### Exercise aim
Report every line of the records below that includes the string "agent".

### Material for the task
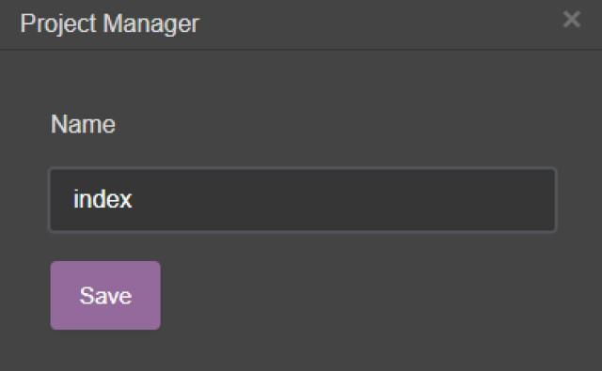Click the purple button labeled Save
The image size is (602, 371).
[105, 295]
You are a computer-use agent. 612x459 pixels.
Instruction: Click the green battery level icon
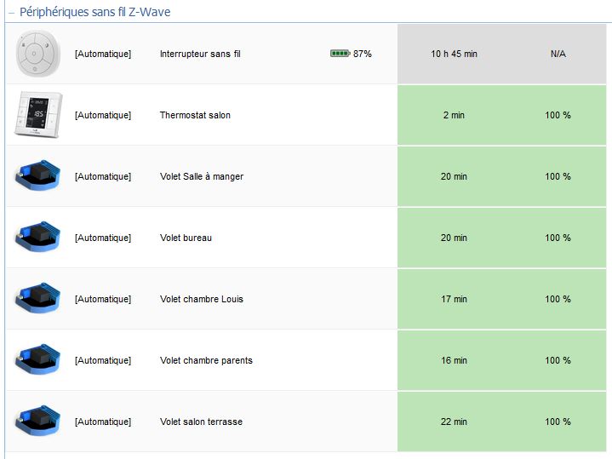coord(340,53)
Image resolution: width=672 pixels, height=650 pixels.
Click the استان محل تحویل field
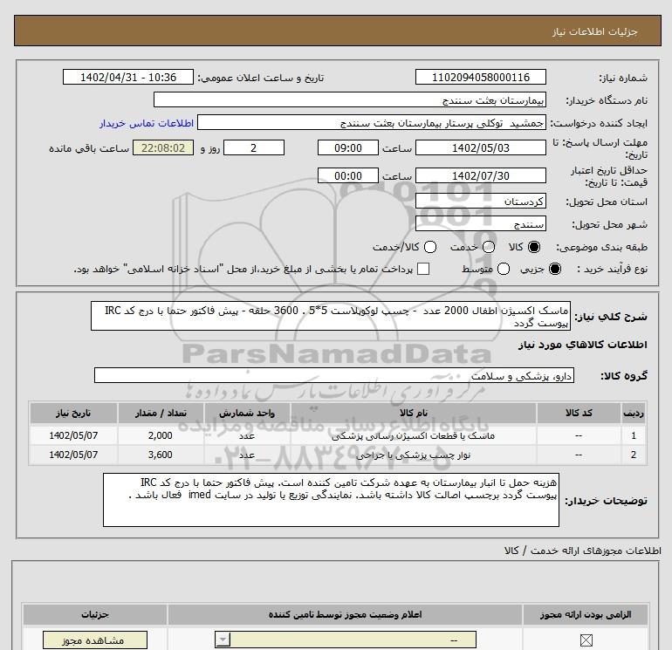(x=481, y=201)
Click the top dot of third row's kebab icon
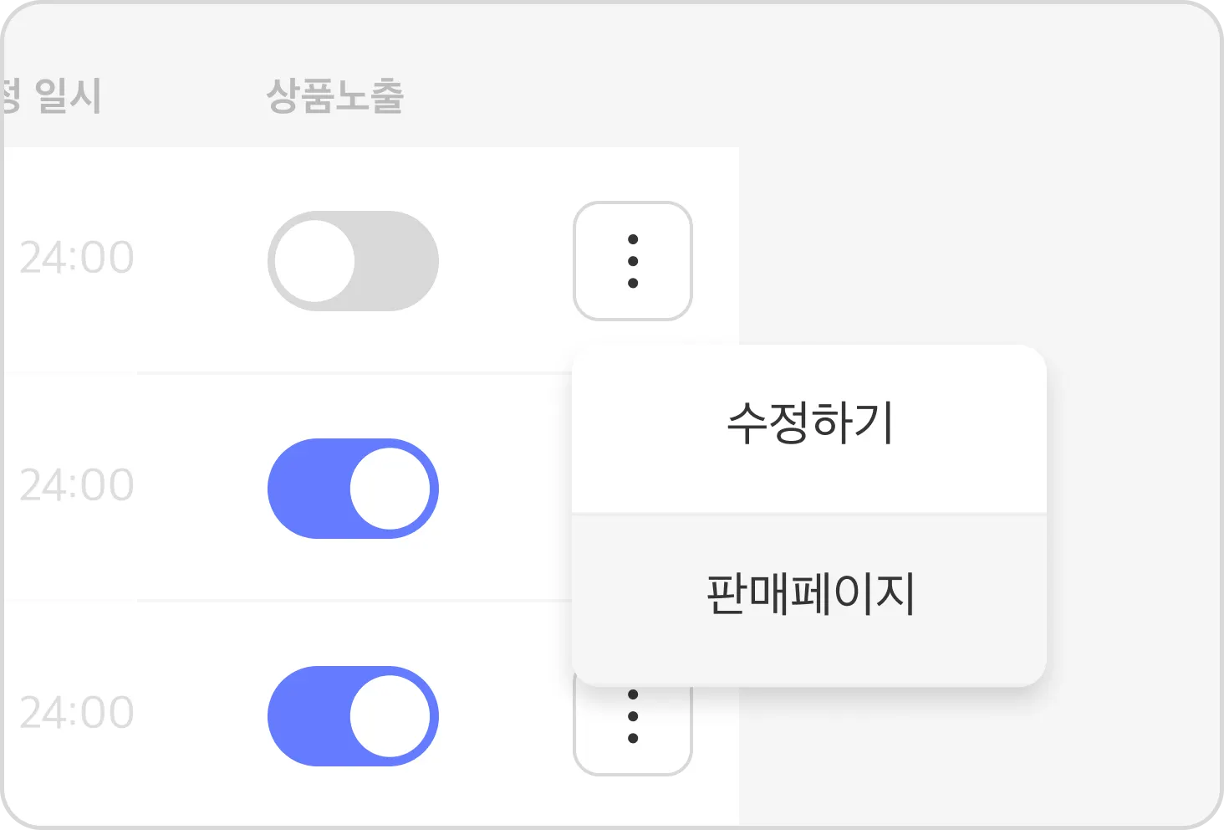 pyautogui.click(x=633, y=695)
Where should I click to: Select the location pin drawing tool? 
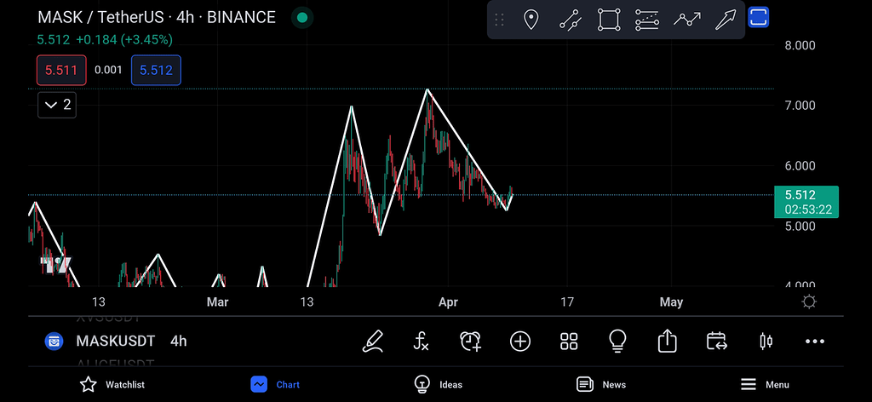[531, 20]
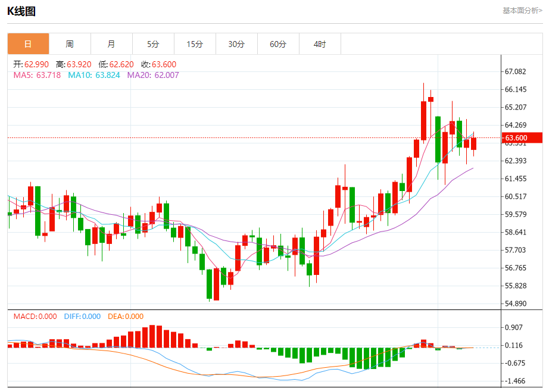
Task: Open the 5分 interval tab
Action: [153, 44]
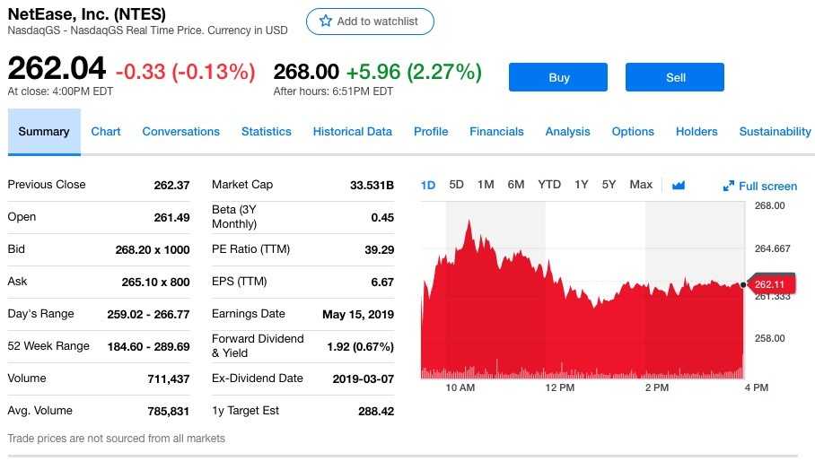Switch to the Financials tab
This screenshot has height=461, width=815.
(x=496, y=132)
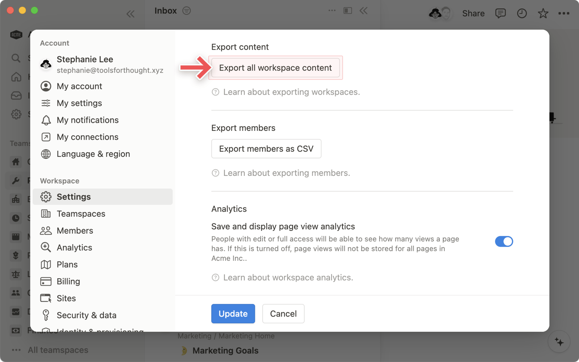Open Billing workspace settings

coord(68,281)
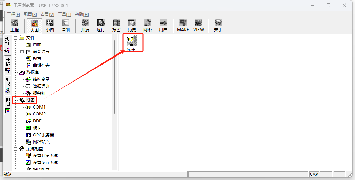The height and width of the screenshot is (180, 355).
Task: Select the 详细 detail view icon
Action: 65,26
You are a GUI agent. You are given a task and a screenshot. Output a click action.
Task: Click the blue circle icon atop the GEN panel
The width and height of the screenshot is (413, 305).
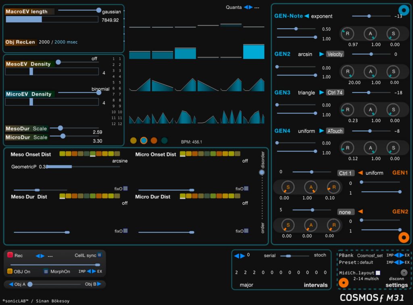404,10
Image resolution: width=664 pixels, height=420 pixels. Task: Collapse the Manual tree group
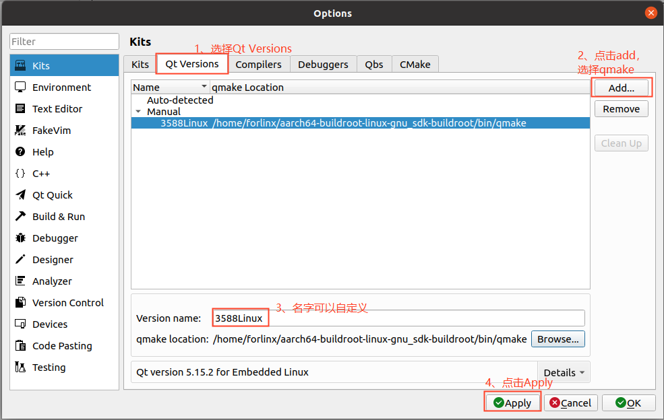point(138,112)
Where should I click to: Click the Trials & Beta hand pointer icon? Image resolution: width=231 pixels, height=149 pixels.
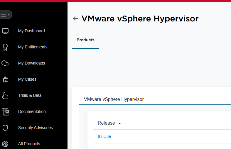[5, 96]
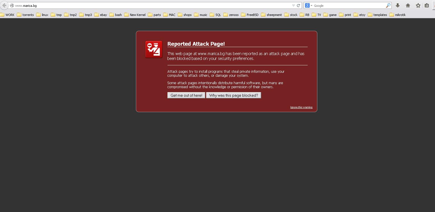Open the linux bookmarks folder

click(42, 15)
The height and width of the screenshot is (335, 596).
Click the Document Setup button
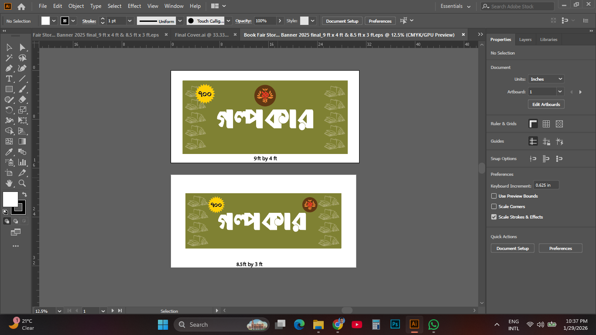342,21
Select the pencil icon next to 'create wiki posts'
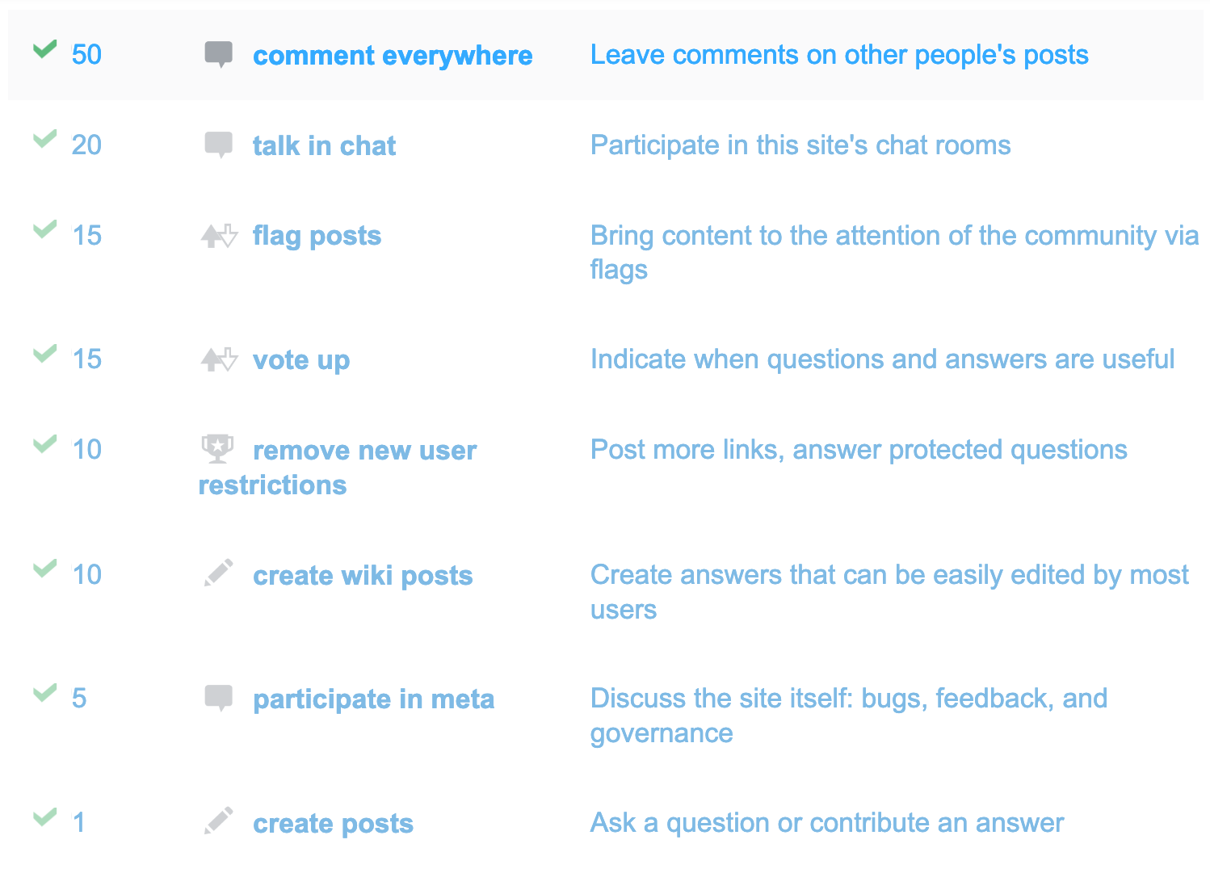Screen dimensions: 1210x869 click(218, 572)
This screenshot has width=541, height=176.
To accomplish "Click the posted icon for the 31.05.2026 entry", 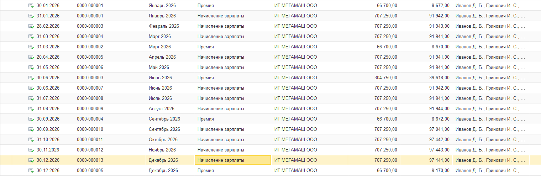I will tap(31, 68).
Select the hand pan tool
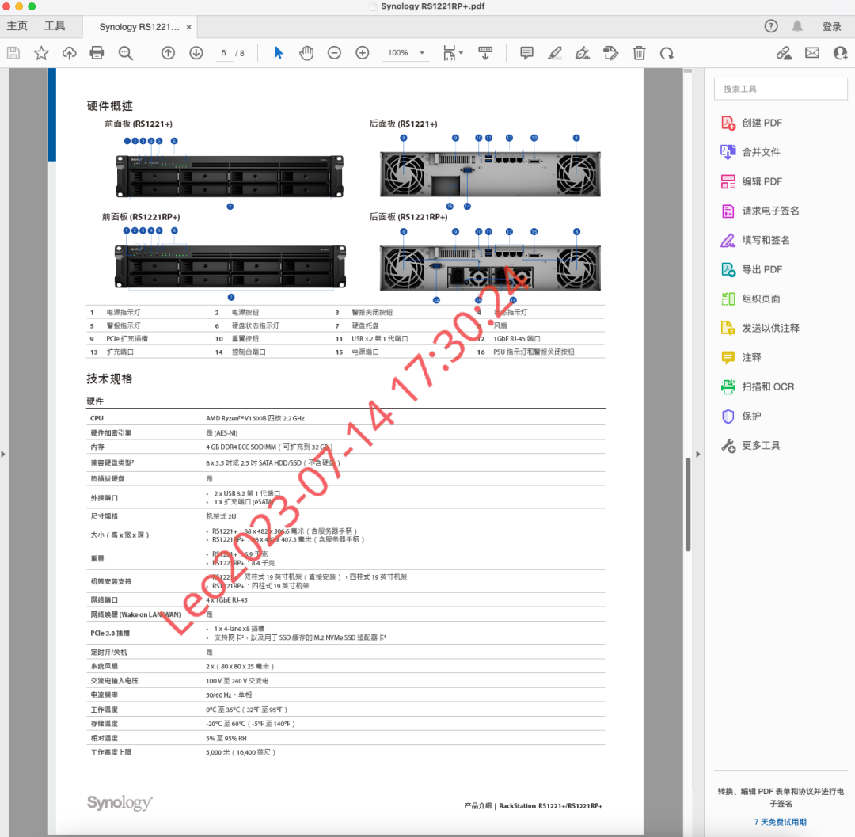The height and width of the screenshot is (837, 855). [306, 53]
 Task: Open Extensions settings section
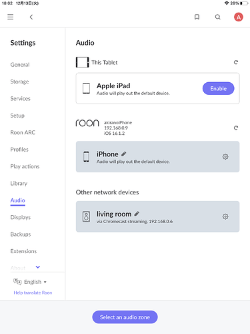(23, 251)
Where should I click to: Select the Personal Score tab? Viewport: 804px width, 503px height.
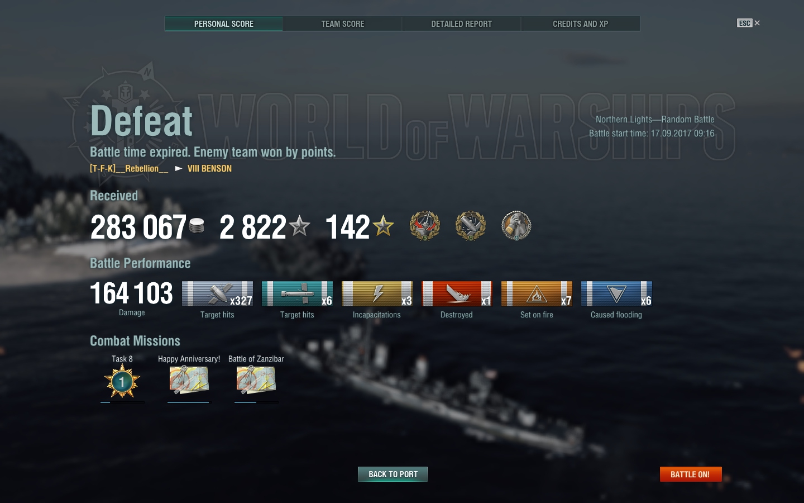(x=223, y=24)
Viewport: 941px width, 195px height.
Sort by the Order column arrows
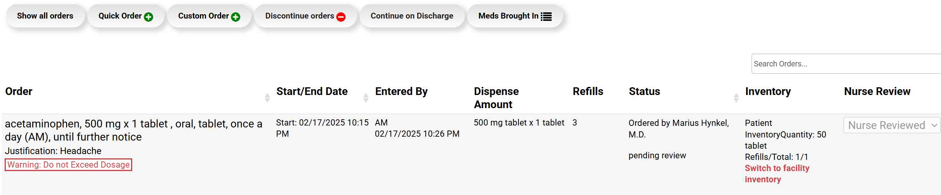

### Response to this task
You are a computer-use agent. 612x459 pixels.
You are a GUI agent. You are given a task and a screenshot. Output a click action.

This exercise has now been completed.